§ **Requirements**: Please arrange all of the material below as a Markdown table with the columns No. and Line, giving each non-blank line its own numbered row. Leave the pictures out of the answer.
☆ ☆ ☆ ☆ ☆ ☆ ☆
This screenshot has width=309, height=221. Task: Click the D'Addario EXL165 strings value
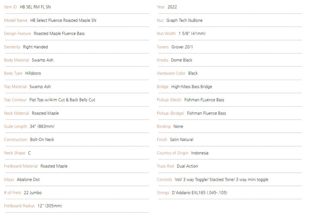(200, 193)
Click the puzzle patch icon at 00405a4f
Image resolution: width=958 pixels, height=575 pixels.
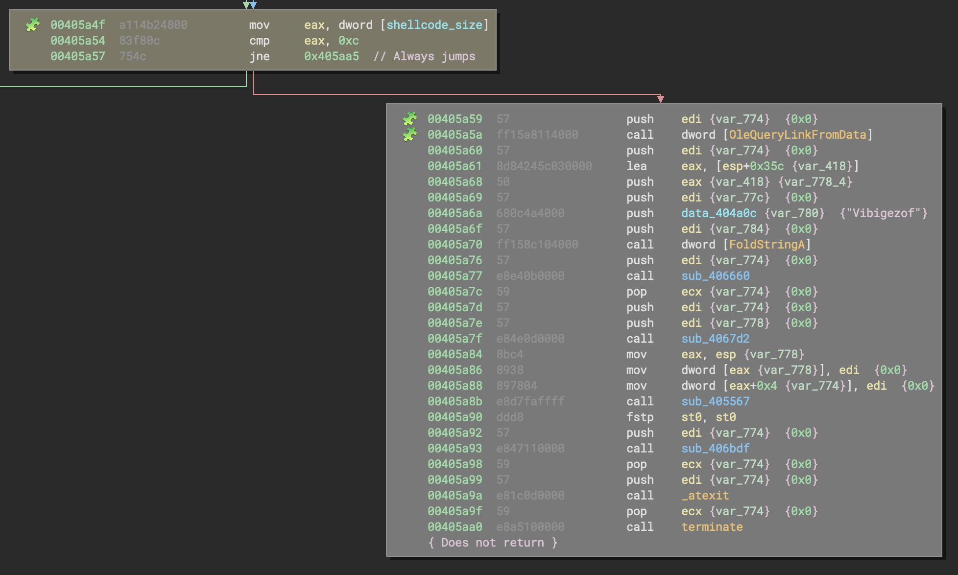(x=32, y=25)
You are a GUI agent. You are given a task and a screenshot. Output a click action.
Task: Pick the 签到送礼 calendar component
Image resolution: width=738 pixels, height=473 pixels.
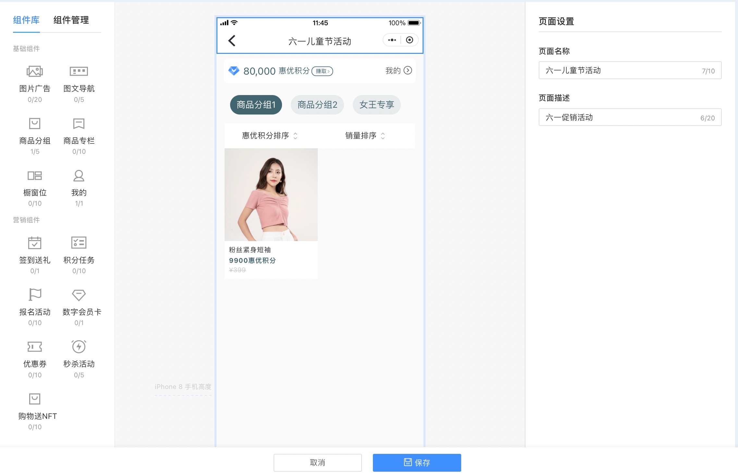click(x=35, y=243)
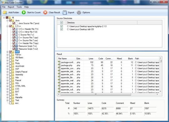Expand the JavaScript tree node
The width and height of the screenshot is (169, 122).
point(7,66)
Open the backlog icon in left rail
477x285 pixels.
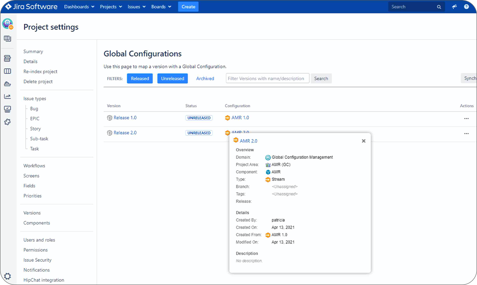tap(7, 59)
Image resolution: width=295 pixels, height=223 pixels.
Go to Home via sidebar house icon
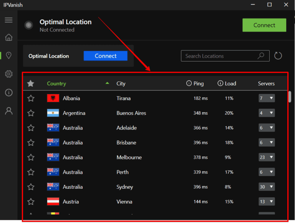pos(8,37)
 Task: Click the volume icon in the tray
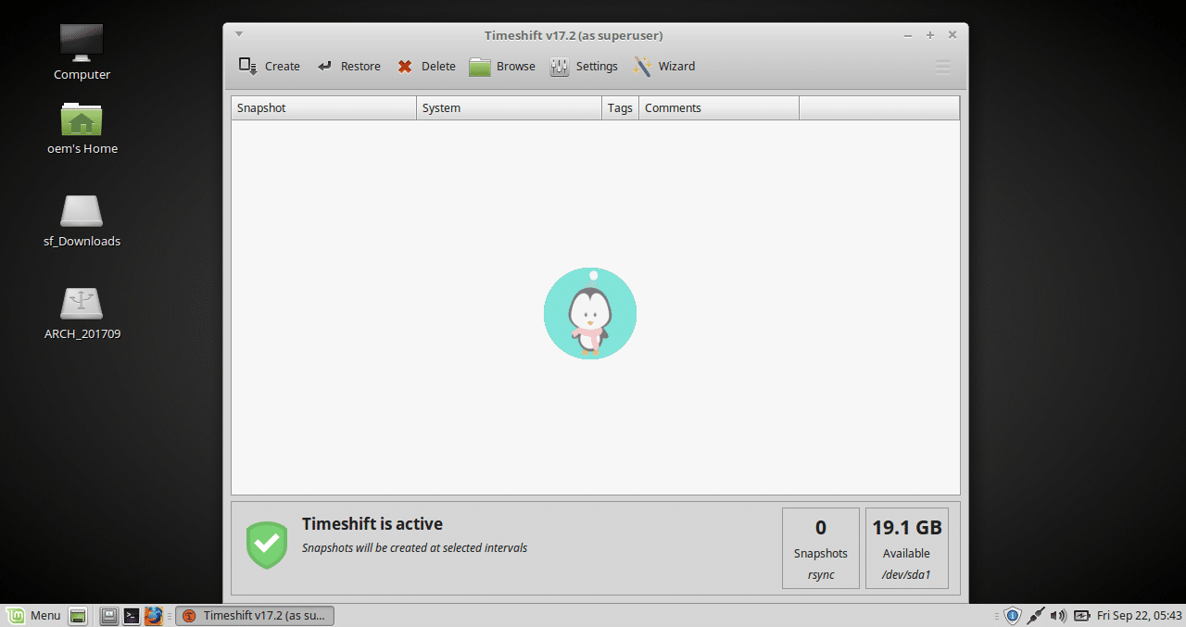click(x=1058, y=615)
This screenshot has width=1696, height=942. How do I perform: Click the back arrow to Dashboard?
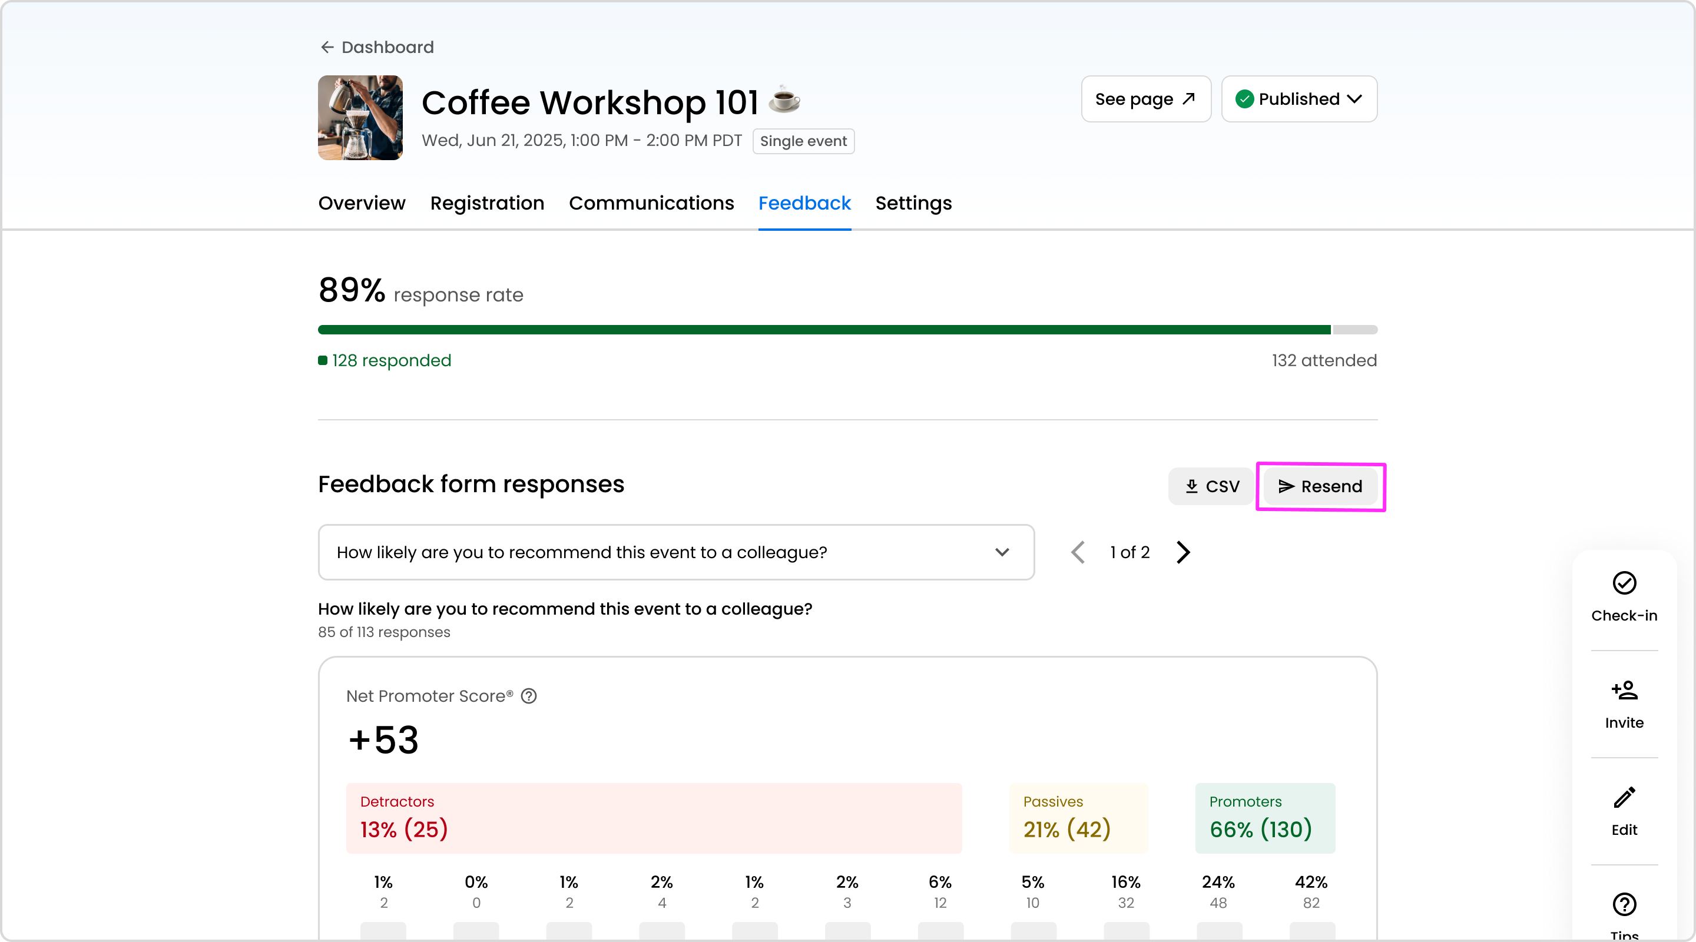(327, 47)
☆ ☆ ☆ ☆ ☆ ☆ ☆
§ **The completed task**:
| No. | Line |
|---|---|
| 1 | This screenshot has width=309, height=221. Task: Click the D'Addario EXL165 strings value |
| 2 | (200, 193) |
| 3 | Click the puzzle patch icon at 00405a4f |
| 4 | Image resolution: width=958 pixels, height=575 pixels. |
| 5 | (x=32, y=25) |
| 6 | You are a GUI agent. You are given a task and a screenshot. Output a click action. |
| 7 | Task: Pick the 签到送礼 calendar component |
| 8 | Image resolution: width=738 pixels, height=473 pixels. |
| 9 | click(x=35, y=243) |
| 10 | Expand the JavaScript tree node |
| 11 | The width and height of the screenshot is (169, 122). |
| 12 | point(7,66) |
| 13 | Open the backlog icon in left rail |
| 14 | 477x285 pixels. |
| 15 | tap(7, 59) |
| 16 | Image resolution: width=295 pixels, height=223 pixels. |
| 17 | Go to Home via sidebar house icon |
| 18 | pos(8,37) |
| 19 |  Task: Click the volume icon in the tray |
| 20 | click(x=1058, y=615) |
| 21 | This screenshot has width=1696, height=942. How do I perform: Click the back arrow to Dashboard? |
| 22 | (327, 47) |